Si Barack Obama quisiera cerrar Guantánamo y necesitara algún argumento suplementario para hacerlo, encontraría docenas en los documentos sobre esa cárcel en tierra de nadie filtrados por Wikileaks y divulgados por este periódico. Un dossier sobre el infame penal que permanece abierto pese a la solemne promesa presidencial de enero de 2009, y cuya publicación, como sucediera antes con los papeles sobre la política exterior estadounidense, Washington se ha apresurado a lamentar, invocando no se sabe bien qué perjuicios a su seguridad.

Los papeles de Guantánamo, que llegan hasta 2009, alumbran una apabullante radiografía de los abusos y violaciones de los derechos más elementales cometidos en la prisión creada por George W. Bush en 2002, tras los atentados del 11-S; un limbo judicial administrado por los militares en el que EU mantiene a más de 170 sospechosos de terrorismo islamista. Los informes sobre más de 700 presos, muchos de los cuales fueron llevados a Guantánamo arbitrariamente, y que en ocasiones llevan allí nueve años, muestran un sistema carcelario propio de regímenes totalitarios, basado en sospechas, conjeturas y delación.

Mucho más que con cualquier consideración legal, la permanencia en Guantánamo tiene que ver, como muestran las fichas de Wikileaks, con la probabilidad, remota o creíble, de que algunos de los internos representen una amenaza, presente o futura, para EU, por su conexión con Al Qaeda o los talibanes. Y ello independientemente de que sean culpables de algo, como lo prueba que solo siete de los detenidos hayan sido juzgados y condenados hasta hoy.

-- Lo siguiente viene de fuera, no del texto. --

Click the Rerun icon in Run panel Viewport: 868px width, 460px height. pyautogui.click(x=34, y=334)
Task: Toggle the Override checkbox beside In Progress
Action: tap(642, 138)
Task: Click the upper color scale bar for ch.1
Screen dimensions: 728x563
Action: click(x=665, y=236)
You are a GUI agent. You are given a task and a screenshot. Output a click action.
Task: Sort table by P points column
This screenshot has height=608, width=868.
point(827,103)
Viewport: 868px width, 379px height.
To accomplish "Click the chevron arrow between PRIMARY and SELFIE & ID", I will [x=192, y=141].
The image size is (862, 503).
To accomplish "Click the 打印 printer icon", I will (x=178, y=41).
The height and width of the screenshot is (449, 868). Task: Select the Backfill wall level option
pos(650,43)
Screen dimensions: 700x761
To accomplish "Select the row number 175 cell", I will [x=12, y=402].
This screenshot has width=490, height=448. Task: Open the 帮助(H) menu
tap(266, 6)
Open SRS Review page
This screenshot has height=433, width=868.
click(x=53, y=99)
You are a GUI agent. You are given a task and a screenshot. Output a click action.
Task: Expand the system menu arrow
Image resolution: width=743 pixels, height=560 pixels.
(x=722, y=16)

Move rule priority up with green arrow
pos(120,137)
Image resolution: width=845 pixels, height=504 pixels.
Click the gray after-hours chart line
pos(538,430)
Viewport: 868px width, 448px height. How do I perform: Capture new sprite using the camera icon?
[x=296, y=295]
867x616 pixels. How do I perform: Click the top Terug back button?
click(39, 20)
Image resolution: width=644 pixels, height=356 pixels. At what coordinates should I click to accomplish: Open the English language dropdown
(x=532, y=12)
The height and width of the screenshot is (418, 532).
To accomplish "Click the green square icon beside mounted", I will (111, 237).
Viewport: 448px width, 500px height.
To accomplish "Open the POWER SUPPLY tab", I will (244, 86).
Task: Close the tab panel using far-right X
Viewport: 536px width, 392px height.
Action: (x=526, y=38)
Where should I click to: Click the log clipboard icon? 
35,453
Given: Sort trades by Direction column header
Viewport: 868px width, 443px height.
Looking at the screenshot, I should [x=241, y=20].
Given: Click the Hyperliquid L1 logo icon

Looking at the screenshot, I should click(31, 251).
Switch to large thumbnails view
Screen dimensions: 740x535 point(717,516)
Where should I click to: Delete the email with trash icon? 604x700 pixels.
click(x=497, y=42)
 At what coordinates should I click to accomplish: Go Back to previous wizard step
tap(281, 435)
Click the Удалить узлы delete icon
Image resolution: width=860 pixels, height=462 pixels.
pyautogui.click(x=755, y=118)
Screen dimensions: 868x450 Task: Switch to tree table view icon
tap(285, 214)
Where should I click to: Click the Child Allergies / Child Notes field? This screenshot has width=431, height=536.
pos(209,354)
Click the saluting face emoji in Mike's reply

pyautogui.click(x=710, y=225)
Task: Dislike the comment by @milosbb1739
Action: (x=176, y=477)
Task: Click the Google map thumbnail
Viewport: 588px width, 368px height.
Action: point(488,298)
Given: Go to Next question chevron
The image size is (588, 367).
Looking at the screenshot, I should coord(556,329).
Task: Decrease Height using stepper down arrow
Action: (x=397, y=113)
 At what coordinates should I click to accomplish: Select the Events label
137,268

Guantánamo, prisión incompatible con un país que se proclama adalid del imperio de la ley, es uno de los grandes fracasos de Obama y una de las profundas decepciones de su mediado mandato. La marcha atrás del Presidente que encandiló a muchos de sus conciudadanos y a medio mundo, especialmente al musulmán, al proclamar su determinación – “no quiero ser ambiguo sobre esto, vamos a cerrar Guantánamo” – parece abonar la idea de que, al final, la Casa Blanca no encuentra tan abominable la creación de Bush. Y hace más sarcástico que Obama no haya alzado la voz para criticar las inadmisibles condiciones en que se mantiene encarcelado al soldado Bradley Manning, supuesto informante de Wikileaks.

La consolidación de la aberración que Guantánamo representa ha venido este mismo mes del fiscal general Eric Holder, al anunciar que finalmente el cerebro del 11-S, Khalid Sheik Mohamed, no será juzgado por un tribunal ordinario en suelo estadounidense sino, con sus más directos cómplices, por las infames comisiones militares y por el procedimiento de un consejo de guerra. El director de la CIA no improvisaba cuando afirmaba en febrero, ante el Senado, que si Osama Bin Laden fuera capturado acabaría probablemente en Guantánamo.